Description of the task ->
Could you return the listing below exactly, with every line intact?

Given data ->
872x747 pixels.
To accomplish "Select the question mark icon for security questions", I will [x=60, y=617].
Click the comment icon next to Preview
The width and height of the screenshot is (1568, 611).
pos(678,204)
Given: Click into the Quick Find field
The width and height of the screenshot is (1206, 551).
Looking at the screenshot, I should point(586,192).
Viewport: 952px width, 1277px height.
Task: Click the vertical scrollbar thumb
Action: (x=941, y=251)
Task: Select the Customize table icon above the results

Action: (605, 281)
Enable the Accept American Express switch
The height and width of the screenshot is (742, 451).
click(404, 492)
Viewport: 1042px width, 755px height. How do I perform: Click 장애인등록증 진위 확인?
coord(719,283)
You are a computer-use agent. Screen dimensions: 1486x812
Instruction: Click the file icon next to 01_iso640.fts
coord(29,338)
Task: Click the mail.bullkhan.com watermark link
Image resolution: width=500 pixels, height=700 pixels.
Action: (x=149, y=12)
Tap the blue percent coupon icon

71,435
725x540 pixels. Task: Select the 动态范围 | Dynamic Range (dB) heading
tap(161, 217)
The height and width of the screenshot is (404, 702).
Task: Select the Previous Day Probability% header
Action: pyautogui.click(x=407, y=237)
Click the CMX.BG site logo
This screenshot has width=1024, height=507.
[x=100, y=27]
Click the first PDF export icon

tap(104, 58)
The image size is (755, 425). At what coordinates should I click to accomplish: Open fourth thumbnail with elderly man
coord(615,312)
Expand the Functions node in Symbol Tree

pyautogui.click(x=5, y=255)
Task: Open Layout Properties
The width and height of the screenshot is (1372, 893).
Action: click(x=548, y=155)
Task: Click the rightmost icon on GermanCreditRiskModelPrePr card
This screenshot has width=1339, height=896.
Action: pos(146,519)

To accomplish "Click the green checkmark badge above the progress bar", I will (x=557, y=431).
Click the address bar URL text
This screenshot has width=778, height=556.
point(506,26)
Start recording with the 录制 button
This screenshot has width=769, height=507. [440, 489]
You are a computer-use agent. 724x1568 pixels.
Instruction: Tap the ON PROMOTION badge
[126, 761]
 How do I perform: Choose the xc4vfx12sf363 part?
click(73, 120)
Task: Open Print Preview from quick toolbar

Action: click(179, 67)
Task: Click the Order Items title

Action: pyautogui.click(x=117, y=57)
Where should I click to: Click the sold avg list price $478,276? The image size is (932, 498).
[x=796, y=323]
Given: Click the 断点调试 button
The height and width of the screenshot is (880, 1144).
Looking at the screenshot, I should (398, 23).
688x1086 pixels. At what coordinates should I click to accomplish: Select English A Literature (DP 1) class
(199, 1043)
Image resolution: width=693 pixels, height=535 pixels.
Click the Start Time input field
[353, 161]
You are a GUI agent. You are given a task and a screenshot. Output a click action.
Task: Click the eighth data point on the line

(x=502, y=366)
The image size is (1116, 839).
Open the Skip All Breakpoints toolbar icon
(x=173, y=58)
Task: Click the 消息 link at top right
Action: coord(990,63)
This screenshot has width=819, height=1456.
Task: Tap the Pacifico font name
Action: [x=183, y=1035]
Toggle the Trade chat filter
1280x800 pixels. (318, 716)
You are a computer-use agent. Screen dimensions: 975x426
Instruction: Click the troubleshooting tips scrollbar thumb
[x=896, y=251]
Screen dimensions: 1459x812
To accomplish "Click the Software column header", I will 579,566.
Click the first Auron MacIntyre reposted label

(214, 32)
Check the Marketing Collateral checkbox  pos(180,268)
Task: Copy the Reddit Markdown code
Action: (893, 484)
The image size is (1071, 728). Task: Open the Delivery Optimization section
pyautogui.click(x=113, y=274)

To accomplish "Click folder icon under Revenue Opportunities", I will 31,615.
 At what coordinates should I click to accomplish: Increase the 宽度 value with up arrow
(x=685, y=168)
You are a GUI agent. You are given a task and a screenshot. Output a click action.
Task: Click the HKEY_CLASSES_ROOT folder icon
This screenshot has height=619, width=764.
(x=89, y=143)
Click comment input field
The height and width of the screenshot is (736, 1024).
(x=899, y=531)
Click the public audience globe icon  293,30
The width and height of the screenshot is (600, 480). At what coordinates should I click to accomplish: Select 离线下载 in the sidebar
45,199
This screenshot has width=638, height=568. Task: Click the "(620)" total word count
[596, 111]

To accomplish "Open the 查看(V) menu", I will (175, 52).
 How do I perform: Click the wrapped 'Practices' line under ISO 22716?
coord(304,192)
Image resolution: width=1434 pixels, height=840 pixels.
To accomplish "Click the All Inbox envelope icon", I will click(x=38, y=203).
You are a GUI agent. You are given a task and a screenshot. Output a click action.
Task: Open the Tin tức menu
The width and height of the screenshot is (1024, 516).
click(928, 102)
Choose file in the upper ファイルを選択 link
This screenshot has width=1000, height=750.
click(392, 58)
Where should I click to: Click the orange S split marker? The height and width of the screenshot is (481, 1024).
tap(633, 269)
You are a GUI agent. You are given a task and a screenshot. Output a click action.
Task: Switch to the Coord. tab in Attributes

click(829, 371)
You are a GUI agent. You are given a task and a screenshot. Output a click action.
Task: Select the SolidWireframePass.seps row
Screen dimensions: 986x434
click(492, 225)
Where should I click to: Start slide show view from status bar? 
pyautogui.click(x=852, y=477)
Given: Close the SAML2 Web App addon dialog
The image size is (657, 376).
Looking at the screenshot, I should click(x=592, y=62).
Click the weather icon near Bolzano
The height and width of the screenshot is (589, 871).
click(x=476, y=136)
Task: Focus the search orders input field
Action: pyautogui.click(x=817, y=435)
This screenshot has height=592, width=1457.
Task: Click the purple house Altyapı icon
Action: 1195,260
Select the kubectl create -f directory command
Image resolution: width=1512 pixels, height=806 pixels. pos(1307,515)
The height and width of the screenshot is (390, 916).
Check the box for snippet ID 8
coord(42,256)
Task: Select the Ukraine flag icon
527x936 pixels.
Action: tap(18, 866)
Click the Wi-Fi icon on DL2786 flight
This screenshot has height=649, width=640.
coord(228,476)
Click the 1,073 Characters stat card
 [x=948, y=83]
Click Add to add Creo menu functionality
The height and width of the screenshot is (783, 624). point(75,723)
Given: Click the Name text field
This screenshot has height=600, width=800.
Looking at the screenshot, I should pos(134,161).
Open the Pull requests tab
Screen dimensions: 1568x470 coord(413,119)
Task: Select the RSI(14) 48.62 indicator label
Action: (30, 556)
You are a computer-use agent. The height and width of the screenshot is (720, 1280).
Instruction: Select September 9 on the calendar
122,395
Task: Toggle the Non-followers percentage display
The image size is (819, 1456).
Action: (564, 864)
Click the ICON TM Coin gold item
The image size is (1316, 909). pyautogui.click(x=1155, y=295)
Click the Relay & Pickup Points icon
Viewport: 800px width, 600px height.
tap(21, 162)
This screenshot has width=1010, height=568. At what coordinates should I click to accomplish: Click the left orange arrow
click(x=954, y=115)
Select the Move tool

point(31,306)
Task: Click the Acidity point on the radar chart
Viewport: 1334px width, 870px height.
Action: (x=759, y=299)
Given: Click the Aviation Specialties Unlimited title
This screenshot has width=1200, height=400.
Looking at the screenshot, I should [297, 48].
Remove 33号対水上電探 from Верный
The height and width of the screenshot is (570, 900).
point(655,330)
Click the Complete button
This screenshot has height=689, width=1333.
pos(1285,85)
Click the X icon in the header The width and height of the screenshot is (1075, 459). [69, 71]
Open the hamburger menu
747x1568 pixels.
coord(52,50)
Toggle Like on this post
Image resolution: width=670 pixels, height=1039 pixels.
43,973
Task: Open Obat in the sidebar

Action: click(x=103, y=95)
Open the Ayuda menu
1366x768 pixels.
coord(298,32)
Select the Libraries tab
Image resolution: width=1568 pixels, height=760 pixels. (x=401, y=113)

Response below ->
872x747 pixels.
To accomplish "Select the question mark icon for security questions", I will [x=60, y=617].
Click the comment icon next to Preview
The width and height of the screenshot is (1568, 611).
pos(678,204)
Given: Click into the Quick Find field
The width and height of the screenshot is (1206, 551).
Looking at the screenshot, I should point(586,192).
Viewport: 952px width, 1277px height.
Task: Click the vertical scrollbar thumb
Action: (x=941, y=251)
Task: Select the Customize table icon above the results

Action: (605, 281)
Enable the Accept American Express switch
The height and width of the screenshot is (742, 451).
click(404, 492)
Viewport: 1042px width, 755px height. How do I perform: Click 장애인등록증 진위 확인?
coord(719,283)
You are a computer-use agent. Screen dimensions: 1486x812
Instruction: Click the file icon next to 01_iso640.fts
coord(29,338)
Task: Click the mail.bullkhan.com watermark link
Image resolution: width=500 pixels, height=700 pixels.
Action: (x=149, y=12)
Tap the blue percent coupon icon

71,435
725x540 pixels. Task: Select the 动态范围 | Dynamic Range (dB) heading
tap(161, 217)
The height and width of the screenshot is (404, 702).
Task: Select the Previous Day Probability% header
Action: pyautogui.click(x=407, y=237)
Click the CMX.BG site logo
This screenshot has width=1024, height=507.
[x=100, y=27]
Click the first PDF export icon

tap(104, 58)
The image size is (755, 425). At what coordinates should I click to accomplish: Open fourth thumbnail with elderly man
coord(615,312)
Expand the Functions node in Symbol Tree

pyautogui.click(x=5, y=255)
Task: Open Layout Properties
The width and height of the screenshot is (1372, 893).
Action: click(x=548, y=155)
Task: Click the rightmost icon on GermanCreditRiskModelPrePr card
This screenshot has width=1339, height=896.
Action: pos(146,519)

To accomplish "Click the green checkmark badge above the progress bar", I will (x=557, y=431).
Click the address bar URL text
This screenshot has width=778, height=556.
point(506,26)
Start recording with the 录制 button
This screenshot has width=769, height=507. [440, 489]
You are a computer-use agent. 724x1568 pixels.
Instruction: Tap the ON PROMOTION badge
[126, 761]
 How do I perform: Choose the xc4vfx12sf363 part?
click(73, 120)
Task: Open Print Preview from quick toolbar

Action: click(179, 67)
Task: Click the Order Items title

Action: pyautogui.click(x=117, y=57)
Where should I click to: Click the sold avg list price $478,276? The image size is (932, 498).
[x=796, y=323]
Given: Click the 断点调试 button
The height and width of the screenshot is (880, 1144).
Looking at the screenshot, I should (398, 23).
688x1086 pixels. At what coordinates should I click to accomplish: Select English A Literature (DP 1) class
(199, 1043)
Image resolution: width=693 pixels, height=535 pixels.
Click the Start Time input field
[353, 161]
You are a GUI agent. You are given a task and a screenshot. Output a click action.
Task: Click the eighth data point on the line

(x=502, y=366)
The image size is (1116, 839).
Open the Skip All Breakpoints toolbar icon
(x=173, y=58)
Task: Click the 消息 link at top right
Action: coord(990,63)
This screenshot has width=819, height=1456.
Task: Tap the Pacifico font name
Action: [x=183, y=1035]
Toggle the Trade chat filter
1280x800 pixels. (318, 716)
You are a computer-use agent. Screen dimensions: 975x426
Instruction: Click the troubleshooting tips scrollbar thumb
[x=896, y=251]
Screen dimensions: 1459x812
To accomplish "Click the Software column header", I will 579,566.
Click the first Auron MacIntyre reposted label

(214, 32)
Check the Marketing Collateral checkbox  pos(180,268)
Task: Copy the Reddit Markdown code
Action: (893, 484)
The image size is (1071, 728). Task: Open the Delivery Optimization section
pyautogui.click(x=113, y=274)

To accomplish "Click folder icon under Revenue Opportunities", I will 31,615.
 At what coordinates should I click to accomplish: Increase the 宽度 value with up arrow
(x=685, y=168)
You are a GUI agent. You are given a task and a screenshot. Output a click action.
Task: Click the HKEY_CLASSES_ROOT folder icon
This screenshot has height=619, width=764.
(x=89, y=143)
Click comment input field
The height and width of the screenshot is (736, 1024).
(x=899, y=531)
Click the public audience globe icon  293,30
The width and height of the screenshot is (600, 480). At what coordinates should I click to accomplish: Select 离线下载 in the sidebar
45,199
This screenshot has width=638, height=568. Task: Click the "(620)" total word count
[596, 111]

To accomplish "Open the 查看(V) menu", I will (175, 52).
 How do I perform: Click the wrapped 'Practices' line under ISO 22716?
coord(304,192)
Image resolution: width=1434 pixels, height=840 pixels.
To accomplish "Click the All Inbox envelope icon", I will click(x=38, y=203).
You are a GUI agent. You are given a task and a screenshot. Output a click action.
Task: Open the Tin tức menu
The width and height of the screenshot is (1024, 516).
click(928, 102)
Choose file in the upper ファイルを選択 link
This screenshot has width=1000, height=750.
click(392, 58)
Where should I click to: Click the orange S split marker? The height and width of the screenshot is (481, 1024).
tap(633, 269)
You are a GUI agent. You are given a task and a screenshot. Output a click action.
Task: Switch to the Coord. tab in Attributes

click(829, 371)
You are a GUI agent. You are given a task and a screenshot. Output a click action.
Task: Select the SolidWireframePass.seps row
Screen dimensions: 986x434
click(492, 225)
Where should I click to: Start slide show view from status bar? 
pyautogui.click(x=852, y=477)
Given: Close the SAML2 Web App addon dialog
The image size is (657, 376).
Looking at the screenshot, I should click(x=592, y=62).
Click the weather icon near Bolzano
The height and width of the screenshot is (589, 871).
click(x=476, y=136)
Task: Focus the search orders input field
Action: pyautogui.click(x=817, y=435)
This screenshot has height=592, width=1457.
Task: Click the purple house Altyapı icon
Action: 1195,260
Select the kubectl create -f directory command
Image resolution: width=1512 pixels, height=806 pixels. pos(1307,515)
The height and width of the screenshot is (390, 916).
Check the box for snippet ID 8
coord(42,256)
Task: Select the Ukraine flag icon
527x936 pixels.
Action: tap(18, 866)
Click the Wi-Fi icon on DL2786 flight
This screenshot has height=649, width=640.
coord(228,476)
Click the 1,073 Characters stat card
 [x=948, y=83]
Click Add to add Creo menu functionality
The height and width of the screenshot is (783, 624). point(75,723)
Given: Click the Name text field
This screenshot has height=600, width=800.
Looking at the screenshot, I should pos(134,161).
Open the Pull requests tab
Screen dimensions: 1568x470 coord(413,119)
Task: Select the RSI(14) 48.62 indicator label
Action: (30, 556)
You are a computer-use agent. The height and width of the screenshot is (720, 1280).
Instruction: Select September 9 on the calendar
122,395
Task: Toggle the Non-followers percentage display
The image size is (819, 1456).
Action: (564, 864)
Click the ICON TM Coin gold item
The image size is (1316, 909). pyautogui.click(x=1155, y=295)
Click the Relay & Pickup Points icon
Viewport: 800px width, 600px height.
tap(21, 162)
This screenshot has width=1010, height=568. At what coordinates should I click to accomplish: Click the left orange arrow
click(x=954, y=115)
Select the Move tool

point(31,306)
Task: Click the Acidity point on the radar chart
Viewport: 1334px width, 870px height.
Action: (x=759, y=299)
Given: Click the Aviation Specialties Unlimited title
This screenshot has width=1200, height=400.
Looking at the screenshot, I should [297, 48].
Remove 33号対水上電探 from Верный
The height and width of the screenshot is (570, 900).
point(655,330)
Click the Complete button
This screenshot has height=689, width=1333.
pos(1285,85)
Click the X icon in the header The width and height of the screenshot is (1075, 459). [69, 71]
Open the hamburger menu
747x1568 pixels.
coord(52,50)
Toggle Like on this post
Image resolution: width=670 pixels, height=1039 pixels.
43,973
Task: Open Obat in the sidebar

Action: click(x=103, y=95)
Open the Ayuda menu
1366x768 pixels.
coord(298,32)
Select the Libraries tab
Image resolution: width=1568 pixels, height=760 pixels. (x=401, y=113)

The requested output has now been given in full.